ただし、D70交換機が処理能力向上のために改造され、かつ、これに接続されている接続装置が改良型である場合には、改D70交換機と同様に交換機は最大6ユニットまで収容できる。

 (監視装置の所要数の算定)

 支社及び支店(以下「支社等」という。)では、交換機等の新設を行う場合、その基本設計を担当する部門(以下「基本設計部門」という。)において、必要となる監視装置の所要数を算定することとしている。そして、この基本設計に基づき工事の実施を担当する部門(以下「工事実施部門」という。)において、実施設計及び契約業務を行うこととなっている。
 平成7年度に、東京支社ほか10支社(注1) 管内において新設した監視装置は、計1,063台、その購入価額は計115億8349万余円となっている。

2 検査の結果

 (調査の観点及び対象)

 交換機等の新設に伴う監視装置の設置に当たっては、その交換機等の種類及び既設の監視装置への交換機等の収容の状況によっては、既設の監視装置に新設の交換機等を収容することができる場合がある。そこで、7年度における監視装置の新設に当たり、同装置が経済的、効率的に設置されているかに着目して調査した。
 調査は、前記の監視装置1,063台が新設された東京支社ほか10支社の767ビルのうち、監視装置が複数設置されている138ビルを対象として行った。

 (調査の結果)

 調査したところ、既設の監視装置に交換機等が最大ユニット数まで収容されていなかったり、複数の監視装置に収容している交換機等を組み替えて収容すれば余剰の監視装置が生じることになったりしているのに、監視装置を新設しているものが、東京支社ほか4支社(注2) の14ビルにおいて14台見受けられた。
 これらはいずれも、既設の監視装置を効率的に活用すれば新設の交換機等を収容することが可能となり、新たに監視装置を設置する必要がなかったものである。
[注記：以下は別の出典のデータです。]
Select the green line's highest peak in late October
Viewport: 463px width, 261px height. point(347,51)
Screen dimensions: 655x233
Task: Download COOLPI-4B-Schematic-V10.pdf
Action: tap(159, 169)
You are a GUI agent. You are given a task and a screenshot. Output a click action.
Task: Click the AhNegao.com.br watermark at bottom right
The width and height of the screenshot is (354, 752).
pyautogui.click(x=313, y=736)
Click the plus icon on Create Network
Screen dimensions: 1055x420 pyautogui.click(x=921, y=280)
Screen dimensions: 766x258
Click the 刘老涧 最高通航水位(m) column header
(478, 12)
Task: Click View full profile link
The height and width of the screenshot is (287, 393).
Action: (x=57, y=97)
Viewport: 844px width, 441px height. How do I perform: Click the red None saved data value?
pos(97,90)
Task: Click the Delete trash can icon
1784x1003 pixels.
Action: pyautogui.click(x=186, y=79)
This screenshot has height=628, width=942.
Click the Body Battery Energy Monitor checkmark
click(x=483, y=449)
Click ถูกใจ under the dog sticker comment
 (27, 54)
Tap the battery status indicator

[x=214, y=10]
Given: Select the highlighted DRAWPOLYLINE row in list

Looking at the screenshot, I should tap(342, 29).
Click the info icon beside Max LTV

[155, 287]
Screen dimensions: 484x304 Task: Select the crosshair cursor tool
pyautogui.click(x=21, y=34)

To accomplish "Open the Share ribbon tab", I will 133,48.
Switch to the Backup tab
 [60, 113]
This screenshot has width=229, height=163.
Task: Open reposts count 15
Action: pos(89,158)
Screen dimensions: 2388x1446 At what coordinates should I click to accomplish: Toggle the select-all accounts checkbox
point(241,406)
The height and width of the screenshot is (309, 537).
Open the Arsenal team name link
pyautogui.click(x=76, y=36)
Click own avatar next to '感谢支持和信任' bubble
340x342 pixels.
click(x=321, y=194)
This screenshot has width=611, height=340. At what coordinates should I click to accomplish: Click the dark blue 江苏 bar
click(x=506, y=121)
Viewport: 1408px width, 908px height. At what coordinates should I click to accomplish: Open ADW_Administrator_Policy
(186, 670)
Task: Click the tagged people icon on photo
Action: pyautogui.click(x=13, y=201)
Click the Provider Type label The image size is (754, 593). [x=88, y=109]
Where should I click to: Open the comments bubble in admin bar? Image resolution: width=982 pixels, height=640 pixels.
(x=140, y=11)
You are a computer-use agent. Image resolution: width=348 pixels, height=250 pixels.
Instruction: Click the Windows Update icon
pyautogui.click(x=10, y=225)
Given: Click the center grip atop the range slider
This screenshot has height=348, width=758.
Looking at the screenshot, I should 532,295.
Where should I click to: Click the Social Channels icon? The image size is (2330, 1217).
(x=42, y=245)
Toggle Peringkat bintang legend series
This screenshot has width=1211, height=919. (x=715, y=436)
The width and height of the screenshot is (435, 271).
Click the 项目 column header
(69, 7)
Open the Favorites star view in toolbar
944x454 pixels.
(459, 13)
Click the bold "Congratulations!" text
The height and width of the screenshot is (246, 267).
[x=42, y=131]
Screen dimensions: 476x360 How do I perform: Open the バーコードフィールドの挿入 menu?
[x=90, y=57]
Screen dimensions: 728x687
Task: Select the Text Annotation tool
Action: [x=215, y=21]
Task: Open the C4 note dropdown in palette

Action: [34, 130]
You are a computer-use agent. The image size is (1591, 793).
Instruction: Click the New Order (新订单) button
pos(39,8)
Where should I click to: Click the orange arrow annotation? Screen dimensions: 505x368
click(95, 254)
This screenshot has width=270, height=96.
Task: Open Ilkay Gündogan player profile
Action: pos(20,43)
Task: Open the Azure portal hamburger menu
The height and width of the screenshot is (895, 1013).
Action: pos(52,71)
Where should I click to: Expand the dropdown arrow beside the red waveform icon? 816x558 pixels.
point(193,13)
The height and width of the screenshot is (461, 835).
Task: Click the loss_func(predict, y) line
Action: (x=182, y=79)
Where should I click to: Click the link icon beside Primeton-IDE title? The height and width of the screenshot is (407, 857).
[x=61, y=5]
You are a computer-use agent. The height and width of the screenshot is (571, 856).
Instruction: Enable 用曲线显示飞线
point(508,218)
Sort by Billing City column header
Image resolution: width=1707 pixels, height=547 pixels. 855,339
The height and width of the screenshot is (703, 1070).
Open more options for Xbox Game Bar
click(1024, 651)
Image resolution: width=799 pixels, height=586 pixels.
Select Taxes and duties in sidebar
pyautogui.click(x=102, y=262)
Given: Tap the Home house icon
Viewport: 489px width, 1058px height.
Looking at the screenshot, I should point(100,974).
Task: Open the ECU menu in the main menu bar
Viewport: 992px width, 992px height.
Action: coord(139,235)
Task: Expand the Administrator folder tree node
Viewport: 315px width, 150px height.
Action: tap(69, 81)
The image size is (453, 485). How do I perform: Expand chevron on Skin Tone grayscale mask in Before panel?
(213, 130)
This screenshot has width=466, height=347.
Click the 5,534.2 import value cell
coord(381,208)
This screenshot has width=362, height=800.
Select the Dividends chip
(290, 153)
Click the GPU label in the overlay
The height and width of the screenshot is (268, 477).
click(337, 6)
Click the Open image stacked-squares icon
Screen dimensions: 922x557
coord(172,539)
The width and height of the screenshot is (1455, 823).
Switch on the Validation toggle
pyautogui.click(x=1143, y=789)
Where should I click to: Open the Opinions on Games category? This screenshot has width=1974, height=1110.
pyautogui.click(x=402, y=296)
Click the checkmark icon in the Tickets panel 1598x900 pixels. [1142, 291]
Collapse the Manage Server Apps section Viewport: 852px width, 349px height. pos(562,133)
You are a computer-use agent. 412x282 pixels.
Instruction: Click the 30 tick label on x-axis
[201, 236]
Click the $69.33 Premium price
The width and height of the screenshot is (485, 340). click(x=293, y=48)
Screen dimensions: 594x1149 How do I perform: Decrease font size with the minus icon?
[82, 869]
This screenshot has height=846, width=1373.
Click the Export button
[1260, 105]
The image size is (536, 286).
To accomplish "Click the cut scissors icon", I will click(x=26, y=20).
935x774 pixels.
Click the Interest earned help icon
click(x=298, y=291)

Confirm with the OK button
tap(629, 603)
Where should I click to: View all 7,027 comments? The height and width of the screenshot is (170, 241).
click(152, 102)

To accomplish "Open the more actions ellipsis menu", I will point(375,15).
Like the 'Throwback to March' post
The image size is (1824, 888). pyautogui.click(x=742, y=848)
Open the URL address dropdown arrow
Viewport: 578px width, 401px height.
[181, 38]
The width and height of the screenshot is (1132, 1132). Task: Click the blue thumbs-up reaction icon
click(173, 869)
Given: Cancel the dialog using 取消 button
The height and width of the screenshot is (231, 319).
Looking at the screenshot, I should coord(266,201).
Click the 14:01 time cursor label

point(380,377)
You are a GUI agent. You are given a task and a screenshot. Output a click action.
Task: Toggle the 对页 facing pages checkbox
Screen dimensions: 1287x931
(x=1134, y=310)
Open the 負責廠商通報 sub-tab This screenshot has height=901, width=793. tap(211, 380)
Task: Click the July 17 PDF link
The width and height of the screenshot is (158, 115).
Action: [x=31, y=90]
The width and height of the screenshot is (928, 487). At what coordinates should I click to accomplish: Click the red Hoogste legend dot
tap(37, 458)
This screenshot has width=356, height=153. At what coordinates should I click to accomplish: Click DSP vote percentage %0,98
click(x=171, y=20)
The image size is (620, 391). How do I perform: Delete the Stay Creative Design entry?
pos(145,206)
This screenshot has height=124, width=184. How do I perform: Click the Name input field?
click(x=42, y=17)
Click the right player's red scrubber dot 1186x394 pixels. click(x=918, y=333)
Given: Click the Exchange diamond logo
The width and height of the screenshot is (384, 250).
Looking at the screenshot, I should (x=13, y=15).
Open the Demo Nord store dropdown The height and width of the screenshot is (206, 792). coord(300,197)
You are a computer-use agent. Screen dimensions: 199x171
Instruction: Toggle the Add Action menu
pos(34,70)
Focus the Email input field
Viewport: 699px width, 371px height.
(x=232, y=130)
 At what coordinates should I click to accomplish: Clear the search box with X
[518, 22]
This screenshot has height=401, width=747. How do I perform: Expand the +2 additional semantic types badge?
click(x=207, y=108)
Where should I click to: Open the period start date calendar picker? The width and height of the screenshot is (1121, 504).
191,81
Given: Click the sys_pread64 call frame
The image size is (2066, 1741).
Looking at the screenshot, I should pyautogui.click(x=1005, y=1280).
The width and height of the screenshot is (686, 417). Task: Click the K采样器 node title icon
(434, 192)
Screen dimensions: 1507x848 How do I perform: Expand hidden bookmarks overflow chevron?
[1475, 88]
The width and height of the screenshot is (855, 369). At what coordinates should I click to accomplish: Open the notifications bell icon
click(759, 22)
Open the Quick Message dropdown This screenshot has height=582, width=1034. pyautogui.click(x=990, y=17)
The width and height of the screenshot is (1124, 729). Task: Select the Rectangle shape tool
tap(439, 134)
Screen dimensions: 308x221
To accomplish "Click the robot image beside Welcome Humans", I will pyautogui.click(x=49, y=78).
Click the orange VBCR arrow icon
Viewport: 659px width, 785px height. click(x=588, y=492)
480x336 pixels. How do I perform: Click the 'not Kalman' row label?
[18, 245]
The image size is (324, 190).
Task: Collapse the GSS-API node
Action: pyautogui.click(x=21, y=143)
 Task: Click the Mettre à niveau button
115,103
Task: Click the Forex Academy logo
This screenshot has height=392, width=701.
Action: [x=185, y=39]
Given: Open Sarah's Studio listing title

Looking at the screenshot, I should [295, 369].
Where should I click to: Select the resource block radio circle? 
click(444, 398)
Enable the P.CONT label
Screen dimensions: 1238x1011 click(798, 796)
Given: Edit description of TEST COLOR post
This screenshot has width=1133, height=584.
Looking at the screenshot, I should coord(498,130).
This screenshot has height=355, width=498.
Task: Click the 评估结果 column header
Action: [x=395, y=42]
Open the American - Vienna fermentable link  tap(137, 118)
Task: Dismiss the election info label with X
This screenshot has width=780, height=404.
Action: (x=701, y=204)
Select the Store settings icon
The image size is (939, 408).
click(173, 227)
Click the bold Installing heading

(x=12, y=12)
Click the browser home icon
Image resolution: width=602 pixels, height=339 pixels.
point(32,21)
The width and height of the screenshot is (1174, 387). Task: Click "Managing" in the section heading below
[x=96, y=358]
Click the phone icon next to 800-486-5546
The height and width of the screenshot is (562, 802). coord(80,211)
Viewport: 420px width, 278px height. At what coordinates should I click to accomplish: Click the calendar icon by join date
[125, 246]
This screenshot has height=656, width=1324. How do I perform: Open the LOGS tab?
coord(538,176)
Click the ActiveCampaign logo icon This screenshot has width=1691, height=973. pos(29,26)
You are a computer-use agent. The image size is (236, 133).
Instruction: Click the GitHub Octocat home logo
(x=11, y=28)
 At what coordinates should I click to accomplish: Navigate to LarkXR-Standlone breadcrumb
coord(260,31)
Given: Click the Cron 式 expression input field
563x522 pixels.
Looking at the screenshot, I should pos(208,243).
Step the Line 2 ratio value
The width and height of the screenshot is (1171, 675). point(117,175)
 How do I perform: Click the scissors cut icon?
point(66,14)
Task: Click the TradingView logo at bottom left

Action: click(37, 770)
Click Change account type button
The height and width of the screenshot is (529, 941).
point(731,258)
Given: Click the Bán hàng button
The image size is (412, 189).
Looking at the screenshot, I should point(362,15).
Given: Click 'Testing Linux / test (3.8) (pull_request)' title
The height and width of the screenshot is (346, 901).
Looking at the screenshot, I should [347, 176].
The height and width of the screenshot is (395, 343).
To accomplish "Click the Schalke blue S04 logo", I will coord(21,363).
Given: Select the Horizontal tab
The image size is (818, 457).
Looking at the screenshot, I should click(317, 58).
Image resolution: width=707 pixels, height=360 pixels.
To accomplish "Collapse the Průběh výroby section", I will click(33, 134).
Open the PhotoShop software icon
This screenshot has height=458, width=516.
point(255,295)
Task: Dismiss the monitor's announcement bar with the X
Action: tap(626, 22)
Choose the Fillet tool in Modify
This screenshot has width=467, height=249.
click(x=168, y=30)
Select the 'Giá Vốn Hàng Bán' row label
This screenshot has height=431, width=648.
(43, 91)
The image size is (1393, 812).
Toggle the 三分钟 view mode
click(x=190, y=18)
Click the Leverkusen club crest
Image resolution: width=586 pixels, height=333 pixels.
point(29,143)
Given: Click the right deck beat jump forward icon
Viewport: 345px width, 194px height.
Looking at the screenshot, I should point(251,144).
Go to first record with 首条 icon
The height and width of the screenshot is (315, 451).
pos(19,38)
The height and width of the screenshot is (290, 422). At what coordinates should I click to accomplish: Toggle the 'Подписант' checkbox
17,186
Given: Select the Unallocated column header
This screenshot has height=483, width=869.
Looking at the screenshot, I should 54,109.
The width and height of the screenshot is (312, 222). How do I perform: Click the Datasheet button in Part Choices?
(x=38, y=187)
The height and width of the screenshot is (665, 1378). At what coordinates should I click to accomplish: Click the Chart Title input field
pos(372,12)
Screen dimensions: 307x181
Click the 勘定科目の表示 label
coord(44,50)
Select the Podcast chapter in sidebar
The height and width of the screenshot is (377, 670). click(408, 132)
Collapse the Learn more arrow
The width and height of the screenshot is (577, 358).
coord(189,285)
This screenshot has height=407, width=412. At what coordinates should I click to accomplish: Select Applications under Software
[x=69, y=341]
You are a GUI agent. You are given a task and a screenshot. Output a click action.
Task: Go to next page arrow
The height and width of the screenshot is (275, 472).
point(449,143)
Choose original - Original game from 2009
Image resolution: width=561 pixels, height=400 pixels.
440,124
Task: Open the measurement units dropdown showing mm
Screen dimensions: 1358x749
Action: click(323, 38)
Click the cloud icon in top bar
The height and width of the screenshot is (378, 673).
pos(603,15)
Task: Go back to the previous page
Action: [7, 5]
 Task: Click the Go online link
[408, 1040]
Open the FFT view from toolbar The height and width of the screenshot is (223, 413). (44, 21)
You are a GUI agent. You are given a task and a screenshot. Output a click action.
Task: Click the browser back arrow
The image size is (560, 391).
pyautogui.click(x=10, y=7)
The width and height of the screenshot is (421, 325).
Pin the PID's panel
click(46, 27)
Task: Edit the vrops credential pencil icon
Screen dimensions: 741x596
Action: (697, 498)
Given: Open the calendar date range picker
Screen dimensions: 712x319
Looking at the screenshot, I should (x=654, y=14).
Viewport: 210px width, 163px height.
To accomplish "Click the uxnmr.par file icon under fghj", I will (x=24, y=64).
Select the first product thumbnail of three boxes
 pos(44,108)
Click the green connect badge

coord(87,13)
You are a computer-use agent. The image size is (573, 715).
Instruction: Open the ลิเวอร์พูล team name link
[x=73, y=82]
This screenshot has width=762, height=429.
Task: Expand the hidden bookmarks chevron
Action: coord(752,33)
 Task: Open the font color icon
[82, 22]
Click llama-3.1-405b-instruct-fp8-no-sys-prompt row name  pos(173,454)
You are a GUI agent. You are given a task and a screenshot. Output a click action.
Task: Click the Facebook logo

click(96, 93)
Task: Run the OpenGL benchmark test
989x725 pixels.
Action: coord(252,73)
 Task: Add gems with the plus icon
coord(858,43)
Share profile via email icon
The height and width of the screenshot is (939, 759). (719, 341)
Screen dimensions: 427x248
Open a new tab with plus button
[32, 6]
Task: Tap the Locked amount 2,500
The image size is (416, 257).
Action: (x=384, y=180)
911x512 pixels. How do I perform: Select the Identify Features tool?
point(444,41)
したがって、監視装置の設置について経済的な設計を行う要があると認められた。

<事例>

 東京支社Aビルにおいては、D70交換機に接続する接続装置の新設に伴い、これを監視するために既設の監視装置(下図、監視装置‐1)に加え、更に1台(同監視装置-2)を新設し、これにD70交換機及び接続装置を収容することとして設計していた。
 しかし、既設の監視装置-1は改D70交換機1ユニットのみを収容していて、収容数が6ユニットに達しておらず、また、上記のD70交換機は既に処理能力向上のために改造され、かつ、これに接続されている接続装置が改良型であったことから、既設の監視装置-1に収容可能なものであった。
 したがって、D70交換機と接続装置を既設の監視装置-1に収容する設計とすれば、監視装置-2を新設する要はなかった(下図参照)

交換機の監視試験装置の設計に当たり、既設の装置を活用することにより購入経費の節減を図るよう改善させたものの図1

 (節減できた購入経費)

 上記の14ビルにおいて監視装置の設置に当たり、既設の監視装置を活用する経済的な設計をしたとすれば、監視装置14台(1台当たりの購入単価10,579,600円)の購入経費を約1億5250万円節減できたと認められた。

 (発生原因)

 このような事態が生じていたのは、次のようなことによると認められた。

(ア) 本社において、監視装置の所要数の算定に当たり、監視装置を経済的に設計するために必要な監視装置
設計編とLAN概要編との関連を明確に示しておらず、また、これについての十分な指導を行っていなかったこと

(イ) 支社等の基本設計部門において、既設の設備についての状況を十分把握せずに監視装置の所要数を算定していたり、また、工事実施部門において、基本設計部門との連絡が十分でなかったため、監視装置の所要数を見直すことなく実施設計等を行っていたりしていたこと

3 当局が講じた改善の処置

 上記についての本院の指摘に基づき、NTTでは、8年10月に、各支社に対して指示文書を発し、監視装置の経済的な設計について周知徹底を図り、所要数の算定が適切に行われるよう指導し、監視装置の経済的、効率的な設置が図られるように改めることとする処置を講じた。